Saturday, December 31, 2005


Rep. John Murtha of Pennsylvania, prominent a Democratic hawk, began a spirited political debate when he said it was time for U.S. troops to start coming home from Iraq.

The retired Marine colonel delivered an emotional statement in November, saying he had concluded that the presence of U.S. troops in Iraq was counterproductive because they'd become a magnet for insurgent violence and that they should be redeployed over a period of six months.

That set off a firestorm in Washington in which many Republicans lambasted Murtha for his position, questioning his integrity and his mettle.

White House spokesman Scott McClellan compared the congressman to anti-war filmmaker Michael Moore.

McClellan said it is "baffling that [Murtha] is endorsing the policy positions of Michael Moore and the extreme liberal wing of the Democratic party."

The White House also accused Murtha of wanting to "surrender to the terrorists."

Rep. Jean Schmidt, a Republican from Ohio who was obviously unaware of Murtha's combat record, venomously accused the war veteran of being a "coward."

To his credit, Murtha, earned two Purple Hearts, a Bronze Star and the Vietnam Cross of Gallantry from the South Vietnamese.

It was just days later that President Bush, after initially criticizing Murtha's proposal, made an incrdible about face by suggesting the possibility of withdrawing some U.S. troops from Iraq in 2006. The change of heart was convenient because 2006 is an election year.

Yet in a confusing contradiction, Vice President Dick Cheney later forcefully argued that early withdrawal of U.S. forces from Iraq would be "unwise in the extreme" and increase the risk of terrorist attacks in the United States and other nations.

So what's the story? Could there really be a troop reduction in the new year?

On his most recent trip to Iraq, Rep. Murtha found that U.S. "commanders are truly discouraged" and clearly angry. The following may illustrate why.

Virginia's John Warner, the Republican Chairman of the Senate Armed Services Committee, called a meeting with 10 battalion commanders to get an honest portrayal of the situation in Iraq. The Marine and Army officers were quite frank in their assessments. Contradicting the Pentagon's repeated claims, the commanders said they not only needed more manpower, but that they'd also repeatedly asked for it -- as recently as this past August. Each time, they said, they were denied.

The commanders said they don't have enough troops to keep insurgents out of cities that have initially been cleared and secured. They also complained of lacking enough personnel to effectively deal with the problem of roadside bombs, the leading cause of U.S. casualties.
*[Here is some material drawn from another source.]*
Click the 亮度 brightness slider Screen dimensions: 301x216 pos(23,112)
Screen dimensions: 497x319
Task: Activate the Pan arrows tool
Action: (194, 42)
So it's hard to imagine the withdrawal of U.S. forces from a war in which there have never been enough forces to begin with. Of course there will be vigorous arguments both for and against, just as there have been up to this point, but it will get really interesting, and perhaps even more ugly, in an election year. At this point the administration can't even get its position straight.

But the ones truly suffering through this debate are our forces fighting in Iraq. I'm inclined to side with the commanders who've said they don't have enough numbers to be truly effective -- or at least as effective as they otherwise could be if they had our government's backing in their valiant effort to defeat this stubborn insurgency. Our troops are worthy of at least that much. That would genuinely be "supporting our troops."